Ashley Valle and Theo May work with humanitarian nonprofits in Buenos Aires. Photo courtesy of Héctor Vila.

MIDDLEBURY, Vt.-During the summer of 2005, sophomores Theo May and Ashley Valle traveled to Argentina with Middlebury College Assistant Professor of Writing Héctor Vila to intern with two nonprofits based in Buenos Aires, the Asociación Mutual Israelita Argentina (AMIA), which is the center for the Jewish Diaspora in Latin America; and Centro de Estudios Legales y Sociales (CELS), a civil rights group that has received high honors from Human Rights Watch.  As interns, the students solidified a relationship initiated by Vila in March 2005 between the South American organizations and the Middlebury College community.  While interning in Argentina, May and Valle recorded their experiences through interactive Web journals called “blogs,” creating a distance-learning venue for others.

May and Valle’s interest in the service-learning project grew out of Vila’s 2004 fall seminar course for first-year students, “Future Communities: Technology and Social Revolution,” a seminar that explored the impact of technology on community organizations and encouraged students to become personally involved in the nonprofit sector.  The two students, both international studies majors and fluent in Spanish, chose to study with groups that share their respective interests and concerns.

Vila’s public service efforts helping humanitarian endeavors in Latin America to develop information technology started a relationship with AMIA, CELS and a third Argentine nonprofit, the Fundación Evolución, whose mission is to use technology to promote interaction between young people in educational communities around the world.  The organization partners with the Oxford-based World Education Corps (WEC), which offers interns the chance to pursue master’s degrees in service-learning and international development at Oxford after a year of service with WEC.  Vila’s success teaching internet tools and blogging techniques to Fundación has extended its global outreach, established an ongoing rapport, and opened internship opportunities for the Middlebury students.

To formalize their plans to work with the nonprofits, May, Valle and Vila put together a proposal in April 2005 titled “Future Communities: NGOs, Social Revolution, and Evolving  Communities in  Argentina,” and applied for a Middlebury College Academic Outreach Endowment Service-Learning Grant.  The grant, awarded annually to individuals seeking to combine in-class learning with civic engagement, made the Argentina trip possible, giving the students real-world experience of the nonprofit sector there, and the communities it serves.

While in Argentina, they lived in the family-oriented neighborhood of La Recoléta, located between the British Embassy and the National Cemetery in Buenos Aires, walking or taking the bus to work where May and Valle interviewed members of their organizations and maintained their daily blogs.
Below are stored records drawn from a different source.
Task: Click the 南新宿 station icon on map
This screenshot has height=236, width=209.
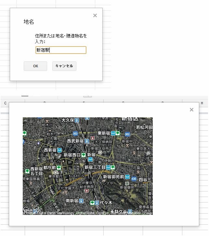Action: 82,201
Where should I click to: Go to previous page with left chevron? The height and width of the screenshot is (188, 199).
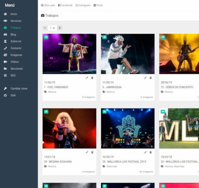pyautogui.click(x=45, y=28)
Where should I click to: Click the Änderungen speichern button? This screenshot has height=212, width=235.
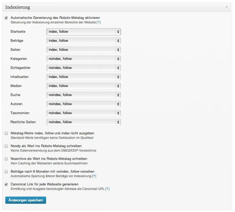pos(26,200)
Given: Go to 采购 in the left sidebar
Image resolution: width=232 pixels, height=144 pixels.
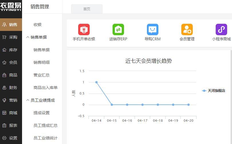Looking at the screenshot, I should tap(11, 37).
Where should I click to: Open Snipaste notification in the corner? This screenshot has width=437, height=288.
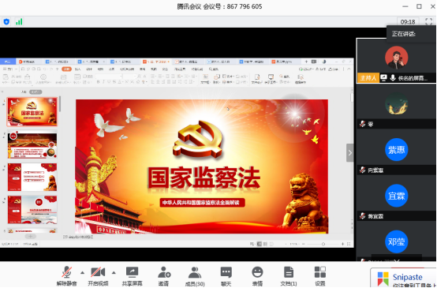tap(403, 278)
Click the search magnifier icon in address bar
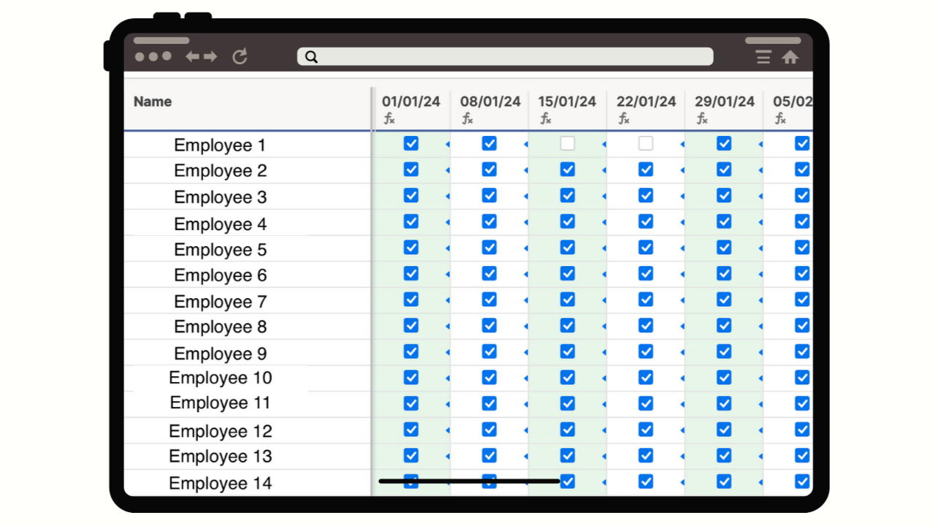Image resolution: width=935 pixels, height=526 pixels. (x=311, y=57)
May interned with AMIA to promote the emergence of a thriving and sustainable Jewish community in Argentina. “Working with AMIA allowed me to learn more about the political and religious oppression at the root of the Jewish Diaspora,” he said. “Through AMIA, I was able to gather invaluable information from members of the Jewish Diaspora who had faced bigotry and violence, which gave me a new insight into the relationship between religious and political oppression.”
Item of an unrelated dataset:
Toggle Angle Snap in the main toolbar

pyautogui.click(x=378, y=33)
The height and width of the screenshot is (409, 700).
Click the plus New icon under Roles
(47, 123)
Valle worked with CELS to promote and protect the human rights of the poorest segments of Argentine society. “I wanted to see how a society coming out of military dictatorship develops socially responsible programs that benefit the poor,” she said. “By working with CELS, I gained a deeper understanding of the socioeconomic disparities in Argentina and the rest of Latin America.”

Vila has continued working with the Fundación Evolución, helping them develop a blog called “A Toda Fe,” meaning “with all faith,” which will serve as an electronic newsletter.  He plans to continue to use his interaction between the nonprofits and Middlebury as the basis for future classes in social consciousness and education.  He will incorporate May and Valle’s blog journals as an educational tool, continuing to offer through them an interactive link sharing the organizations’ goals and activities and providing a dynamic resource for furthering the understanding of problems in Latin America.

“It is clear that what grew out of our seminar is a model of what can actually happen in the future, a model of a new kind of liberal arts education that has the notion of developing world citizens at its core,” he said.

Both Valle and May expect to participate in Middlebury College’s study abroad program next year.  Valle plans to return to Latin America to spend a year with human rights groups in both Argentina and Brazil, while May will examine oppression of both the Jewish and Muslim Diasporas in the Middle East.  While abroad, the students hope to pursue projects that connect foreign nongovernmental organizations with the Middlebury College community.  “We want to provide an example of how traveling abroad and service-learning can be combined, as well as encourage other students to continue with similar projects in the future,” said Valle.